Der evangelische Kirchenkreis Stuttgart hat die Ritualagentur „Segensservice Stuttgart“ im Spätsommer 2024 ins Leben gerufen, um die Menschen an den Wegmarken ihres Lebens zu begleiten. Pfarrer Friedrich July war von Anfang an dabei. Er sagt selbstkritisch: „Viele Menschen im großstädtischen Umfeld durchschauen unsere kirchlichen Strukturen und Logiken nicht und nehmen kirchliche Angebote – wenn überhaupt – oft als wenig einladend wahr.“ Er verweist auf die Internetseiten der Kirchengemeinden. Wer diese „auf der Suche nach unterschiedlichen Möglichkeiten, Terminen und Locations für eine Taufe durchsucht, der fühlt sich oft nicht willkommen angesichts der bürokratischen und kirchenrechtlichen Verwaltungssprache, die einem entgegenschlägt. Die meisten Menschen suchen eine niedrigschwellige, unkomplizierte Kontaktaufnahme für ihr Anliegen und haben die Hoffnung, diese über den Segensservice zu bekommen.“
Der Segensservice ist das erste Angebot dieser Art innerhalb der württembergischen Landeskirche. Der Hamburger Kirchenkreis hat Anfang 2022 eine Ritualagentur ins Leben gerufen, das Segensbüro „Blessed“ in der Pfalz öffnete im Juni 2024 seine Pforten. In der bayerischen Landeskirche unterstützt die Segen Servicestelle Menschen bei der Planung und Durchführung kirchlicher Segensrituale in besonderen Lebensmomenten. Sie hilft dabei, geeignete Ansprechpartner und Orte für Taufen, Trauungen, Bestattungen sowie andere Anlässe zu finden.

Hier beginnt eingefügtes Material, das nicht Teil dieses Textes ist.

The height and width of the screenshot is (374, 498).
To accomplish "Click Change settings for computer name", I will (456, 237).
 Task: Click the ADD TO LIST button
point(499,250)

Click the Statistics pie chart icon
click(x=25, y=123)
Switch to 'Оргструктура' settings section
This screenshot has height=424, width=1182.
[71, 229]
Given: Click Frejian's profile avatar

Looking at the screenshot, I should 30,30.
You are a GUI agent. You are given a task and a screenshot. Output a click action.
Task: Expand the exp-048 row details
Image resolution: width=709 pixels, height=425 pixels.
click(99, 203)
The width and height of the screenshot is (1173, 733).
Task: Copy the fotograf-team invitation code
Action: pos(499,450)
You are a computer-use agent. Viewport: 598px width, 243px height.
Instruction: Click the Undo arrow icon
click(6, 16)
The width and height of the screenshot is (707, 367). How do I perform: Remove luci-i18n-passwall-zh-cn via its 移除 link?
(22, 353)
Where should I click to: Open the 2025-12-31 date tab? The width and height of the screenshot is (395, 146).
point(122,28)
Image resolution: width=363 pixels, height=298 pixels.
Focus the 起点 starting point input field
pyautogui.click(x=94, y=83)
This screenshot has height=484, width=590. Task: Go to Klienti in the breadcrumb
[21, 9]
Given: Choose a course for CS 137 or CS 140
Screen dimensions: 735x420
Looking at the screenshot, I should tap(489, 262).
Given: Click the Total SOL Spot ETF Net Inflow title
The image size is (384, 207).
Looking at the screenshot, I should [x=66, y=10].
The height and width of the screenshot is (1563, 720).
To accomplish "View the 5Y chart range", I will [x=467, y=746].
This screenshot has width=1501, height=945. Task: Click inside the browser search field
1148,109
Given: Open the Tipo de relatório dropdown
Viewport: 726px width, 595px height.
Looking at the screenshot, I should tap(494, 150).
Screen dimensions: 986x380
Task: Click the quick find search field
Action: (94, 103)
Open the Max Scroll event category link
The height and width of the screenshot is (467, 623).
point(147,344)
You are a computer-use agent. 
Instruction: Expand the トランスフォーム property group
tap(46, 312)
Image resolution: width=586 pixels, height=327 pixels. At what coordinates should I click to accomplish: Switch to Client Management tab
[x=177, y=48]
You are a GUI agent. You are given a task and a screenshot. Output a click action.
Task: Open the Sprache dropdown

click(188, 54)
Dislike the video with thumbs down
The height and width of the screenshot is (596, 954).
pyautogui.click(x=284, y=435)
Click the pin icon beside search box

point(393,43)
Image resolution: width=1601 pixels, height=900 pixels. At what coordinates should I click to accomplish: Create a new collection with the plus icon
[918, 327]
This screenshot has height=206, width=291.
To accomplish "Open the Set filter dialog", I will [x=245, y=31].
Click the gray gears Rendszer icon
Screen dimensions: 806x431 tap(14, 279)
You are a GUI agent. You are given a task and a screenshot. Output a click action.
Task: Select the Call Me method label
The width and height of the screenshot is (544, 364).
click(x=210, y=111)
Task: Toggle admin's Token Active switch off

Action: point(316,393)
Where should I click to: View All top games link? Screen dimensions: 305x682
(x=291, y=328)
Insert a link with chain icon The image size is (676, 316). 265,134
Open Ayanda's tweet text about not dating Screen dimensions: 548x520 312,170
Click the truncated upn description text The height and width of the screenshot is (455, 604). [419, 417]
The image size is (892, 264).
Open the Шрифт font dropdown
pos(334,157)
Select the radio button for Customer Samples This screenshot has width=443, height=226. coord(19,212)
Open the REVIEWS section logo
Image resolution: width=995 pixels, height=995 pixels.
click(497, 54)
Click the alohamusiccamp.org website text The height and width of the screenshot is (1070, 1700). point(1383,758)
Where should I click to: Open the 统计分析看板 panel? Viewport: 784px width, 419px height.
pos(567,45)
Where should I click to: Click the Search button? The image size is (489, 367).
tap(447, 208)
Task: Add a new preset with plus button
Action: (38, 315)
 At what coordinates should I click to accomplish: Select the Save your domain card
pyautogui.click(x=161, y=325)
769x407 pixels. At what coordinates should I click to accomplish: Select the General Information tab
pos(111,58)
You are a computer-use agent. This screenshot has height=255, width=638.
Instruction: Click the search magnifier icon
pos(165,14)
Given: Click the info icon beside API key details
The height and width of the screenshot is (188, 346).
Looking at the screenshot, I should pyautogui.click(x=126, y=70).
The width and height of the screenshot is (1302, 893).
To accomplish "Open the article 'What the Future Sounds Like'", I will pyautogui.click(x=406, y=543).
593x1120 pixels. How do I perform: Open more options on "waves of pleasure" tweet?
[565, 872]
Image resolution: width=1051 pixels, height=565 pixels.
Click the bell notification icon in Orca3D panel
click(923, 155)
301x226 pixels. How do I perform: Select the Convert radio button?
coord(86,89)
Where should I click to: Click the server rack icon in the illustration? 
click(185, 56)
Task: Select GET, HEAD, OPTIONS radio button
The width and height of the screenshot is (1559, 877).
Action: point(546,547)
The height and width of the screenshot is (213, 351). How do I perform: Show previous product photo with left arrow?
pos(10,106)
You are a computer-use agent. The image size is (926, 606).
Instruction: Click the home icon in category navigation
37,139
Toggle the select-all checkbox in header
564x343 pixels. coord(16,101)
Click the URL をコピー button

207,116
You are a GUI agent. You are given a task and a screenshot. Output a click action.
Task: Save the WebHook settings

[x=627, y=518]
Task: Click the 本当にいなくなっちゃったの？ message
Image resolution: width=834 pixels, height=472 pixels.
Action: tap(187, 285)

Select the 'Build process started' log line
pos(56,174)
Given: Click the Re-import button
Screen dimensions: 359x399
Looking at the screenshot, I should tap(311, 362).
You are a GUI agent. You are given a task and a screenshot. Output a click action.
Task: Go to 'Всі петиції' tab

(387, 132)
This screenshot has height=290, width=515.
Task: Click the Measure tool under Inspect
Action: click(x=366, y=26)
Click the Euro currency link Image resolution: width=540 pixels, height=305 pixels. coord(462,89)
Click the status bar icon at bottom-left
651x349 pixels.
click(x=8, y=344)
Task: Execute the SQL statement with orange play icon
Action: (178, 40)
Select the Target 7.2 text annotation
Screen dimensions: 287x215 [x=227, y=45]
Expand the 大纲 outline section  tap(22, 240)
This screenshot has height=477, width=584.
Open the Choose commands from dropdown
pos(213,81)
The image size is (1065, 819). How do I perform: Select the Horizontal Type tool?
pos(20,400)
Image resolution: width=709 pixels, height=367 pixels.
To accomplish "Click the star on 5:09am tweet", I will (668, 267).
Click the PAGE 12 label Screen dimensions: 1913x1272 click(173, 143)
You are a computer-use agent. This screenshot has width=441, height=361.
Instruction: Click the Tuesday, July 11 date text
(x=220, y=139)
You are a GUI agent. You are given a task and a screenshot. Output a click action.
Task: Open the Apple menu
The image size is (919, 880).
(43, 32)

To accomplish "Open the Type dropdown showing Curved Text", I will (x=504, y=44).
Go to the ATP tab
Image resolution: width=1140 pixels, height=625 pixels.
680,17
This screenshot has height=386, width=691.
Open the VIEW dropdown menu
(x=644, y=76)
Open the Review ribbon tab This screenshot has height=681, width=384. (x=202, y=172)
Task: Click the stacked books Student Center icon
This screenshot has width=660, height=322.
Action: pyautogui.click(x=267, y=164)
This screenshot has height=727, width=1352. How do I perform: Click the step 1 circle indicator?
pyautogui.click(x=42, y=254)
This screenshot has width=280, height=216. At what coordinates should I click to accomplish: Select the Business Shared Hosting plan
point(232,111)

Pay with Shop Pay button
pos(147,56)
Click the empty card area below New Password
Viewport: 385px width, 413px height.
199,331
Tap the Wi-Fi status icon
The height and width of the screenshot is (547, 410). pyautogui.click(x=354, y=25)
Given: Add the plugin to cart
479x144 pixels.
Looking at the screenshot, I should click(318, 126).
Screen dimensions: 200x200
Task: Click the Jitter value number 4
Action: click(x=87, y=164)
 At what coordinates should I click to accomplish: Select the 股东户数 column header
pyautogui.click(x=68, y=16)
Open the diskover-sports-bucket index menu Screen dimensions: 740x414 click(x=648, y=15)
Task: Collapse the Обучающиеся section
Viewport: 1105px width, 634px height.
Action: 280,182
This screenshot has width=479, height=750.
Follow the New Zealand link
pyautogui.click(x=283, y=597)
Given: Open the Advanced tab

Das Team besteht aus Pfarrerinnen und Pfarrern und einer Marketingfachfrau, die in den Büros in Nürnberg und München tätig sind. Sie beraten individuell und regional, um den persönlichen Bedürfnissen gerecht zu werden. Dazu gehören Segnungsgottesdienste für Schwangere oder das Angebot „Einfach heiraten“, eine unkomplizierte Segensfeier für Paare ohne Voranmeldung oder spezielle Voraussetzungen, offen für alle, unabhängig vom Familienstand oder der Kirchenzugehörigkeit. Man kann sich „stressfrei und ohne Tamtam“ segnen oder trauen lassen. Eine Pfarrperson, eine Diakonin oder ein Religionspädagoge führt ein persönliches Gespräch, man formuliert seine Wünsche, dann ist es so weit für das „Ja“. Für Musik, Schmuck und Sektempfang ist gesorgt.
Der Bedarf nach diesen Angeboten ist da, denn die Menschen gerade in großen Städten haben oft nur noch eine lose, wenn überhaupt eine Verbindung zu einer Ortsgemeinde. Und fragen sich vielleicht: Kann man dort einfach so anrufen, wenn man etwas möchte?
Einen wichtigen Anstoß für den Stuttgarter Segensservice, so erinnert sich Pfarrer July, gab das Tauffest auf dem Stuttgarter Fernsehturm. Im Sommer 2023 war das. Bei herrlichem Sonnenschein feierten Familien die Taufe von 44 Täuflingen auf dem Turm und am Fuß des Stuttgarter Wahrzeichens. „Mir wird immer in Erinnerung bleiben“, sagt July, „wie ich am Ende eines langen Tages in 144 Meter Höhe die letzten beiden Kinder getauft habe. Alles war schon aufgeräumt; außer der Mutter, ihren beiden Kindern und mir war niemand da. Das war ein wahnsinnig berührender Moment, zu sehen, welche Freude da im Raum war bei Mutter und Kindern. So soll es bei der Taufe ja auch sein.“ Zu dem Fest kamen einige Alleinerziehende wie diese Mutter.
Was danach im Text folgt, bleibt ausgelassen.